*WHAT IS EXPECTED:* An exact copy of all the data below is required.

(Dataset entries)
========
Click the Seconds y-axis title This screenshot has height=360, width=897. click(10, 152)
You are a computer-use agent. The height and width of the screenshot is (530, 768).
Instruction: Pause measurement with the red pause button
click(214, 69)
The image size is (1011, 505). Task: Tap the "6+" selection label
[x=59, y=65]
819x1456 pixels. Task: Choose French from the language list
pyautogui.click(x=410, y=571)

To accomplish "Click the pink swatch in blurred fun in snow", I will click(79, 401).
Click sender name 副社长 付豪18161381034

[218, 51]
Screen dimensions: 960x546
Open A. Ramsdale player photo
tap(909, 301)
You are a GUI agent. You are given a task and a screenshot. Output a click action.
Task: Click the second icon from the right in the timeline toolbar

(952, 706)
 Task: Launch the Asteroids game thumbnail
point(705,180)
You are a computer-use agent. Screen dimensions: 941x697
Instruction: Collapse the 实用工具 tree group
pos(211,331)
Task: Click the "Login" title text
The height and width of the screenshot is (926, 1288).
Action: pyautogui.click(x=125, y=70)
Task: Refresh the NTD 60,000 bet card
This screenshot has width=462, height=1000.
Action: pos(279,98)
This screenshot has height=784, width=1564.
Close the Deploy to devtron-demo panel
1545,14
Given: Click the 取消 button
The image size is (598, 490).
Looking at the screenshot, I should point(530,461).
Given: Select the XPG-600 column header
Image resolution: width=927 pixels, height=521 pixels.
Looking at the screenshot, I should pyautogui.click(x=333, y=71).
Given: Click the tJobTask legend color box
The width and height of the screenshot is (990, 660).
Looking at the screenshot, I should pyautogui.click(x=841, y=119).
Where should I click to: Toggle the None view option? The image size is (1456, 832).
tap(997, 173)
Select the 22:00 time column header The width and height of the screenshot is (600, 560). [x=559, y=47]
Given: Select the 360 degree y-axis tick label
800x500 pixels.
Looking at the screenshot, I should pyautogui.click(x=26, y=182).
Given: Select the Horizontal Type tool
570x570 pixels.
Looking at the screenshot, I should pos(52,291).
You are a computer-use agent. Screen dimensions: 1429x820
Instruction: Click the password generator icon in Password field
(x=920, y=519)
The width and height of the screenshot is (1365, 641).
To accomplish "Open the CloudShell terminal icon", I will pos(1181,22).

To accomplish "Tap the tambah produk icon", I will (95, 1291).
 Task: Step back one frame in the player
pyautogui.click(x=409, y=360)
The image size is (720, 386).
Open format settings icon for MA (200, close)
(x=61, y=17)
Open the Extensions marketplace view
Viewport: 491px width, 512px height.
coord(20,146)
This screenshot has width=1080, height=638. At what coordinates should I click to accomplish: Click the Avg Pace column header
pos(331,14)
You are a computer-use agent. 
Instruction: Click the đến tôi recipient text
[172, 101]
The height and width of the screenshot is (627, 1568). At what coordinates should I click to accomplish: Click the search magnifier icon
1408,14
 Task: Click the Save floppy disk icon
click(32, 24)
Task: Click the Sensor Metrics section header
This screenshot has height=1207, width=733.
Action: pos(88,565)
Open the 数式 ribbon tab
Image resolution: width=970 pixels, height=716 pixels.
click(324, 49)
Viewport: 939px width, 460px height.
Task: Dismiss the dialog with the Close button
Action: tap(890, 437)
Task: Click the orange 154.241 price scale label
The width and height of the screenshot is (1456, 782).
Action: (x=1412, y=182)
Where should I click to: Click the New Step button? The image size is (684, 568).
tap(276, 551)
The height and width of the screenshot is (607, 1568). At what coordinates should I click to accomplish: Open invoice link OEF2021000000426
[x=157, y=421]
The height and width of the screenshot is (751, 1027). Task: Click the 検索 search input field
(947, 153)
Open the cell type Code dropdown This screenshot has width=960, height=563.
========
*WRITTEN SOLUTION:*
Click the Seconds y-axis title This screenshot has height=360, width=897. click(10, 152)
You are a computer-use agent. The height and width of the screenshot is (530, 768).
Instruction: Pause measurement with the red pause button
click(214, 69)
The image size is (1011, 505). Task: Tap the "6+" selection label
[x=59, y=65]
819x1456 pixels. Task: Choose French from the language list
pyautogui.click(x=410, y=571)

To accomplish "Click the pink swatch in blurred fun in snow", I will click(79, 401).
Click sender name 副社长 付豪18161381034

[218, 51]
Screen dimensions: 960x546
Open A. Ramsdale player photo
tap(909, 301)
You are a GUI agent. You are given a task and a screenshot. Output a click action.
Task: Click the second icon from the right in the timeline toolbar

(952, 706)
 Task: Launch the Asteroids game thumbnail
point(705,180)
You are a computer-use agent. Screen dimensions: 941x697
Instruction: Collapse the 实用工具 tree group
pos(211,331)
Task: Click the "Login" title text
The height and width of the screenshot is (926, 1288).
Action: pyautogui.click(x=125, y=70)
Task: Refresh the NTD 60,000 bet card
This screenshot has width=462, height=1000.
Action: pos(279,98)
This screenshot has height=784, width=1564.
Close the Deploy to devtron-demo panel
1545,14
Given: Click the 取消 button
The image size is (598, 490).
Looking at the screenshot, I should point(530,461).
Given: Select the XPG-600 column header
Image resolution: width=927 pixels, height=521 pixels.
Looking at the screenshot, I should pyautogui.click(x=333, y=71).
Given: Click the tJobTask legend color box
The width and height of the screenshot is (990, 660).
Looking at the screenshot, I should pyautogui.click(x=841, y=119).
Where should I click to: Toggle the None view option? The image size is (1456, 832).
tap(997, 173)
Select the 22:00 time column header The width and height of the screenshot is (600, 560). [x=559, y=47]
Given: Select the 360 degree y-axis tick label
800x500 pixels.
Looking at the screenshot, I should pyautogui.click(x=26, y=182).
Given: Select the Horizontal Type tool
570x570 pixels.
Looking at the screenshot, I should pos(52,291).
You are a computer-use agent. Screen dimensions: 1429x820
Instruction: Click the password generator icon in Password field
(x=920, y=519)
The width and height of the screenshot is (1365, 641).
To accomplish "Open the CloudShell terminal icon", I will pos(1181,22).

To accomplish "Tap the tambah produk icon", I will (95, 1291).
 Task: Step back one frame in the player
pyautogui.click(x=409, y=360)
The image size is (720, 386).
Open format settings icon for MA (200, close)
(x=61, y=17)
Open the Extensions marketplace view
Viewport: 491px width, 512px height.
coord(20,146)
This screenshot has width=1080, height=638. At what coordinates should I click to accomplish: Click the Avg Pace column header
pos(331,14)
You are a computer-use agent. 
Instruction: Click the đến tôi recipient text
[172, 101]
The height and width of the screenshot is (627, 1568). At what coordinates should I click to accomplish: Click the search magnifier icon
1408,14
 Task: Click the Save floppy disk icon
click(32, 24)
Task: Click the Sensor Metrics section header
This screenshot has height=1207, width=733.
Action: pos(88,565)
Open the 数式 ribbon tab
Image resolution: width=970 pixels, height=716 pixels.
click(324, 49)
Viewport: 939px width, 460px height.
Task: Dismiss the dialog with the Close button
Action: tap(890, 437)
Task: Click the orange 154.241 price scale label
The width and height of the screenshot is (1456, 782).
Action: (x=1412, y=182)
Where should I click to: Click the New Step button? The image size is (684, 568).
tap(276, 551)
The height and width of the screenshot is (607, 1568). At what coordinates should I click to accomplish: Open invoice link OEF2021000000426
[x=157, y=421]
The height and width of the screenshot is (751, 1027). Task: Click the 検索 search input field
(947, 153)
Open the cell type Code dropdown This screenshot has width=960, height=563.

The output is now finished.